The ninth month of the Obama presidency
Is Islam Misunderstood in America?
A new survey of U.S. public attitudes toward Muslim-Americans and Islam finds that a majority of Americans -- 55 percent -- regard Muslim-Americans favorably, but that smaller numbers - only 41 percent -- have favorable impressions of Islam as a religion. The study by the Washington, D.C.-based Pew Research Center indicates that many Americans perceive a link between Islam and violence, with more than one in three saying Islam is more likely than other religions to encourage violence among its believers. Experts on Islamic-American relations believe such negative views stem from American ignorance of Islamic culture.
Muslims and Islamic culture have long been an integral part of American society. But today, almost years after the 9/11 attacks by radical Islamists and the start of America's war on terror, many Americans associate Islam with violence and extremism.
We asked a random sample of people in downtown Washington, DC, what immediately comes to mind when they hear the word "Islam". "Unfortunately, the first thought that I have is something maybe a little charged with aggression and negativity," said one woman. A man remarked, "The fact that I work in Washington, DC, makes me especially fearful of Islamic terrorism, especially in the time after September 11." Another woman shared her thoughts: "I know it is a religion founded by Muhammad, and that he was a General, a warrior." Another man talked about his fears: "It brings a little bit of fear to me after being here on September 11th and watching the planes go in."
The Washington, DC-based Pew Research Center did a more scientific survey. Gregory Smith, who co-authored the study say, "Only about four in 10 say they have favorable views of Islam, and there is also a minority of the public - but a substantial minority, about one third in our survey last summer - who say that they are concerned that Islam encourages violence among its believers."

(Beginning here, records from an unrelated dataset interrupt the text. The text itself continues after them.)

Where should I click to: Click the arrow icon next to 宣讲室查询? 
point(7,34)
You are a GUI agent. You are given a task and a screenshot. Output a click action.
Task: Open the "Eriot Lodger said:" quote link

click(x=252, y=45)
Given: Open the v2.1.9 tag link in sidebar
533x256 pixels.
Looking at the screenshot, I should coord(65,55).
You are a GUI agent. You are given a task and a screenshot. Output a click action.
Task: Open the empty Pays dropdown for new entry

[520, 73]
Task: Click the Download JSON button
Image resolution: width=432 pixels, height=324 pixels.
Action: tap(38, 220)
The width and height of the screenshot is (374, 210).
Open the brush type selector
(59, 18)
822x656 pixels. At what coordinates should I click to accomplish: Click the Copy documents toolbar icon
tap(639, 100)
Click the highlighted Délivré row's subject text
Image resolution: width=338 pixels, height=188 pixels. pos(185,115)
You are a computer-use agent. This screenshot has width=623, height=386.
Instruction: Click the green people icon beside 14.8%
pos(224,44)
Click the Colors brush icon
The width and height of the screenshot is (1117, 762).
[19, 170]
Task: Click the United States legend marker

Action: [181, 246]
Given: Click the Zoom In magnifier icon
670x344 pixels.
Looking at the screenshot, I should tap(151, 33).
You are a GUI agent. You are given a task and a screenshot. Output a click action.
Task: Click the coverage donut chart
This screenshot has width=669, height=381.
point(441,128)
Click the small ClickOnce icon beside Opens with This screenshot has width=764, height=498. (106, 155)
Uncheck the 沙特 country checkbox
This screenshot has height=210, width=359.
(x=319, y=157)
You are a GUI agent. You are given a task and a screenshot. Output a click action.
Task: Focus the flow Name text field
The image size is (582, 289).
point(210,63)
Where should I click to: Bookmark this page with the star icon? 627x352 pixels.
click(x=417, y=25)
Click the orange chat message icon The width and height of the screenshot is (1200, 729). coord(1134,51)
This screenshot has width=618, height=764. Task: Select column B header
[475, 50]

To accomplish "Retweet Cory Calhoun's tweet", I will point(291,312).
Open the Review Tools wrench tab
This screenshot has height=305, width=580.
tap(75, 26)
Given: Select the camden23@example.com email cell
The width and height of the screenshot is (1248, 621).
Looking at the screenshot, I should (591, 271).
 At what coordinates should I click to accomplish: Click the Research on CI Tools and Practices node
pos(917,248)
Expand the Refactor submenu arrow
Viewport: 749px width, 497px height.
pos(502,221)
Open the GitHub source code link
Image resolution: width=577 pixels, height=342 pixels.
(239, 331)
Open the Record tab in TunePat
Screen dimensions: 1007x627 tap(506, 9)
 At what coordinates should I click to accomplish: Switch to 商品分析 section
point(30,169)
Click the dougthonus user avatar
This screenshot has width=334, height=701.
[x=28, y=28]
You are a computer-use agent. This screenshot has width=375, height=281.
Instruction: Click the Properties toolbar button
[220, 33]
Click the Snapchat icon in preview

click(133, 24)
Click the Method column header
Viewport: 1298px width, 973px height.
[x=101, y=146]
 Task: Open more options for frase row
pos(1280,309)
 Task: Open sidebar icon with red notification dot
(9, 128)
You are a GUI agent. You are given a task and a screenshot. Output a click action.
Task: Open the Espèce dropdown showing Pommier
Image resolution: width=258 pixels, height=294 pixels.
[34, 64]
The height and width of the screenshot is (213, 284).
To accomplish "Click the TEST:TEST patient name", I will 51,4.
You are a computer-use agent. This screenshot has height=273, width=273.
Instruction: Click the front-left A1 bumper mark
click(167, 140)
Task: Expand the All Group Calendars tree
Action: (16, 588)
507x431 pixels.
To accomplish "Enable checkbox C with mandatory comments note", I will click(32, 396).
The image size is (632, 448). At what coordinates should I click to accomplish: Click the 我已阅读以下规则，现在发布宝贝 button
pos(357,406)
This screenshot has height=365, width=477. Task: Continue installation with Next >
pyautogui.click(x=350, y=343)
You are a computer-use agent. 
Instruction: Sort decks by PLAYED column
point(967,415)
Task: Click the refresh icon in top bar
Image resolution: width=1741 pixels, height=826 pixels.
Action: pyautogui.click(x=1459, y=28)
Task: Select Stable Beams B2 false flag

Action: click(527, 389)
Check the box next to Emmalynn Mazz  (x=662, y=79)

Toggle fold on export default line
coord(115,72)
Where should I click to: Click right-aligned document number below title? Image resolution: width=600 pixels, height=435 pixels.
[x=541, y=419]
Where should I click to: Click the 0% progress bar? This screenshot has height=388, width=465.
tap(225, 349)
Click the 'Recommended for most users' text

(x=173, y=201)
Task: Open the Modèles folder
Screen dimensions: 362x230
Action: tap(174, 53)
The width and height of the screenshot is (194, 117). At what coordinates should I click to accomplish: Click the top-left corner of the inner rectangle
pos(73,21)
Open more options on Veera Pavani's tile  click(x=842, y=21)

American Muslim leaders blame the US news media for generating what Nihad Awad, Executive Director of the Council for American Islamic Relations calls "Islamophobia".
"The kind of coverage that the American audience has been receiving about Islam and Muslims leads one to just one conclusion, that Islam is bad and Muslims are violent," he said. "The media has failed to capture the reality of the Muslim world and only focused on the actions of the few."
One of the problems with the media's portrayal of Islam, experts say, is that violent acts committed by Islamic terrorists aligned with al-Qaida make the news far more often than the peaceful aspects of Islamic culture.
Dr. Yvonne Haddad is Professor of Islamic History at the Center for Muslim -Christian Understanding at Georgetown University in Washington, DC. "It is very difficult for Americans to distinguish between al-Qaida and not al-Qaida," she said. "It is very difficult for them to distinguish between the few people who are terrorists and the rest of Muslims who are just people trying to make their living, trying to raise their kids and have a peaceful life."
According to the Pew Research Center study, public perceptions depend heavily on a few key factors. Gregory Smith explained. "One of the most powerful factors shaping views of Islam is education," he said. "Those Americans who have more education tend to be more favorable toward Muslim Americans and Islam than Americans with less education. Interestingly, age was also a good predictor of views of Muslim Americans and Islam, with young people tend to be more favorable than were older people."
Betsy McCormick, a working professional, says she gained a more positive view of Islam by traveling and having direct contact with Islamic culture in the Middle East: "I guess there are a lot of distorted views, because I have traveled to Egypt and I sort of witnessed the practice of the religion and I found it very enriching and very interesting," she said.
Some Americans, including Patricia Hagen, believe a dialogue among the people of the three monotheistic faiths - Christianity, Islam and Judaism - is the best approach to overcome misunderstandings. "Better understanding - and I think it is got to come from within all of the three major religions, to work together," she said. "Coming from a Christian background, Abraham is the founder of Judaism [and] Christianity as well as Islam, so we came from the same foundation, now we have to build upon that foundation."
But building that trust will be a challenge. The Pew study suggests many Americans believe the terrorist attacks of recent years are just the first salvoes of an intensifying conflict between Islam and the West.